Rewrite every one of the records below, substituting "You are a desktop automation agent" for each occurrence of "You are a computer-use agent" and changing nothing else.

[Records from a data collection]
■ ■ ■ ■
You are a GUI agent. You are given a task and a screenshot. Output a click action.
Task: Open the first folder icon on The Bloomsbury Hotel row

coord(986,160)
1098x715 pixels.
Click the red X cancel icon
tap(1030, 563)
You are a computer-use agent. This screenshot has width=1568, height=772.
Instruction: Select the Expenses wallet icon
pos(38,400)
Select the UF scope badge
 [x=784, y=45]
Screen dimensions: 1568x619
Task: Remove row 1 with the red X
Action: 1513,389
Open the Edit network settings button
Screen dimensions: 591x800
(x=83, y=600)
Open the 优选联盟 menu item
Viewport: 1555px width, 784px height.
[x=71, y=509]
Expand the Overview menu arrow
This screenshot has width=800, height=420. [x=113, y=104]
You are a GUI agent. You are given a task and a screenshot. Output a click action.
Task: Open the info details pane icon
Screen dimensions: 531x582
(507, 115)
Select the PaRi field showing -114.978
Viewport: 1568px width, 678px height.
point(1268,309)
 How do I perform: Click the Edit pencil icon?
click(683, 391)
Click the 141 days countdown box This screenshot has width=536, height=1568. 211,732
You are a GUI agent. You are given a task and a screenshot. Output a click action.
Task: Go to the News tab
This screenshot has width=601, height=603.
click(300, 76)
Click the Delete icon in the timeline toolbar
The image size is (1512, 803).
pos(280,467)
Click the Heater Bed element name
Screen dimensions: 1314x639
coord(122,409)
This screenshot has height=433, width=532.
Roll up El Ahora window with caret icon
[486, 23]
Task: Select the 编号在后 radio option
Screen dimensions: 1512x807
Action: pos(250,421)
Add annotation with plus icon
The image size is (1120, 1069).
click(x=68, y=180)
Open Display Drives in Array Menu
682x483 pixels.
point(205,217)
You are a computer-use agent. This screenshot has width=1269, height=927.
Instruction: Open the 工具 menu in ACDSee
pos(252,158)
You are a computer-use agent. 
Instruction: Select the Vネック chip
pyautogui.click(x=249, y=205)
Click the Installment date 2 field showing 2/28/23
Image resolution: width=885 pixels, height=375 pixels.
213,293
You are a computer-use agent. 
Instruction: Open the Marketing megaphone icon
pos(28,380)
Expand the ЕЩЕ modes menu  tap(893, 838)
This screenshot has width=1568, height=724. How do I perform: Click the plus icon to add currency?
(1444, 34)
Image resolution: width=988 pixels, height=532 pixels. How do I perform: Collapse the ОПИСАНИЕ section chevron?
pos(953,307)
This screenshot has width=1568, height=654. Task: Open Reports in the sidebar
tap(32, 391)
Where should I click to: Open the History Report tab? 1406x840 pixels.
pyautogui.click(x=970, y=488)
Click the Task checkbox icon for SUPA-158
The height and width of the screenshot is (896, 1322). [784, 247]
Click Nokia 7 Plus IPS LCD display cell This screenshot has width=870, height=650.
■ ■ ■ ■
SOLUTION TO THIS PROBLEM >>
You are a GUI agent. You are given a task and a screenshot. Output a click action.
Task: Open the first folder icon on The Bloomsbury Hotel row

coord(986,160)
1098x715 pixels.
Click the red X cancel icon
tap(1030, 563)
You are a desktop automation agent. This screenshot has width=1568, height=772.
Instruction: Select the Expenses wallet icon
pos(38,400)
Select the UF scope badge
 [x=784, y=45]
Screen dimensions: 1568x619
Task: Remove row 1 with the red X
Action: 1513,389
Open the Edit network settings button
Screen dimensions: 591x800
(x=83, y=600)
Open the 优选联盟 menu item
Viewport: 1555px width, 784px height.
[x=71, y=509]
Expand the Overview menu arrow
This screenshot has width=800, height=420. [x=113, y=104]
You are a GUI agent. You are given a task and a screenshot. Output a click action.
Task: Open the info details pane icon
Screen dimensions: 531x582
(507, 115)
Select the PaRi field showing -114.978
Viewport: 1568px width, 678px height.
point(1268,309)
 How do I perform: Click the Edit pencil icon?
click(683, 391)
Click the 141 days countdown box This screenshot has width=536, height=1568. 211,732
You are a GUI agent. You are given a task and a screenshot. Output a click action.
Task: Go to the News tab
This screenshot has width=601, height=603.
click(300, 76)
Click the Delete icon in the timeline toolbar
The image size is (1512, 803).
pos(280,467)
Click the Heater Bed element name
Screen dimensions: 1314x639
coord(122,409)
This screenshot has height=433, width=532.
Roll up El Ahora window with caret icon
[486, 23]
Task: Select the 编号在后 radio option
Screen dimensions: 1512x807
Action: pos(250,421)
Add annotation with plus icon
The image size is (1120, 1069).
click(x=68, y=180)
Open Display Drives in Array Menu
682x483 pixels.
point(205,217)
You are a desktop automation agent. This screenshot has width=1269, height=927.
Instruction: Open the 工具 menu in ACDSee
pos(252,158)
You are a desktop automation agent. 
Instruction: Select the Vネック chip
pyautogui.click(x=249, y=205)
Click the Installment date 2 field showing 2/28/23
Image resolution: width=885 pixels, height=375 pixels.
213,293
You are a desktop automation agent. 
Instruction: Open the Marketing megaphone icon
pos(28,380)
Expand the ЕЩЕ modes menu  tap(893, 838)
This screenshot has width=1568, height=724. How do I perform: Click the plus icon to add currency?
(1444, 34)
Image resolution: width=988 pixels, height=532 pixels. How do I perform: Collapse the ОПИСАНИЕ section chevron?
pos(953,307)
This screenshot has width=1568, height=654. Task: Open Reports in the sidebar
tap(32, 391)
Where should I click to: Open the History Report tab? 1406x840 pixels.
pyautogui.click(x=970, y=488)
Click the Task checkbox icon for SUPA-158
The height and width of the screenshot is (896, 1322). [784, 247]
Click Nokia 7 Plus IPS LCD display cell This screenshot has width=870, height=650.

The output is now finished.